The trick here is to say something sufficiently witty or pithy to make you stand out from the crowd, because the standard answers are so tired: My managers would say that I'm hard-working, loyal, reliable, and a great team player. Snoozeville.

Why not try: My past managers would say that I was an outstanding individual contributor who also supported the team 100 percent. Or: My managers would say that I came up with breakthrough solutions while never losing track of the bottom line. You can probably dream up something better.

The point is, this is a softball: Don't think too much about it. It says more about the interviewer (who lacks the moxie to think up unique or penetrating questions) than it ever will about you.
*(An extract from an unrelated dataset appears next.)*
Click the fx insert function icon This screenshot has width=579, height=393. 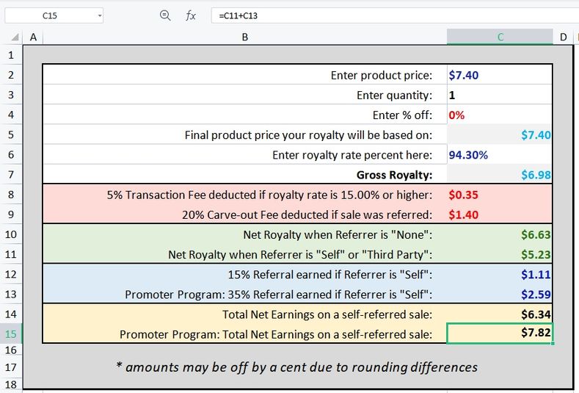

The secret of good job interviewers is that they never ask traditional, dorky interview questions. They don't need to. They jump into a business conversation that does three powerful things in a one-hour chat:

a) Gets you excited about this opportunity (or, as valuably, makes it clear that you and this job are not a good fit)
b) Reveals to the interviewer how you'll fit into the role and the company, based on your background, perspective, temperament, and ideas
c) Gives you a ton of new information about the job, the management, the goals, the culture, and what life at this joint would be like.

If any of this doesn't happen, it's a problem. If you're lukewarm on the job when you leave the interview, or if you don't feel you've had a chance to show what you know and how you think, or — worst of all — if the interviewer used your time together to satisfy his need for more information about you while sharing almost nothing about the job, that's an enormous red flag.

And if you get called back for a second interview while you're still information-deprived, say so. "I'm interested in learning more about the opportunity before a second interview," you can say. "Would a phone call with the hiring manager be an effective way to help me get up to speed?" That kind of suggestion respects the hiring manager's time and won't waste yours on a second, no-new-data interview.

Try it. You might save yourself some aggravation — along with some extra time you can use to work on your five-year career plan and on tackling those pesky weaknesses of yours before the next interview.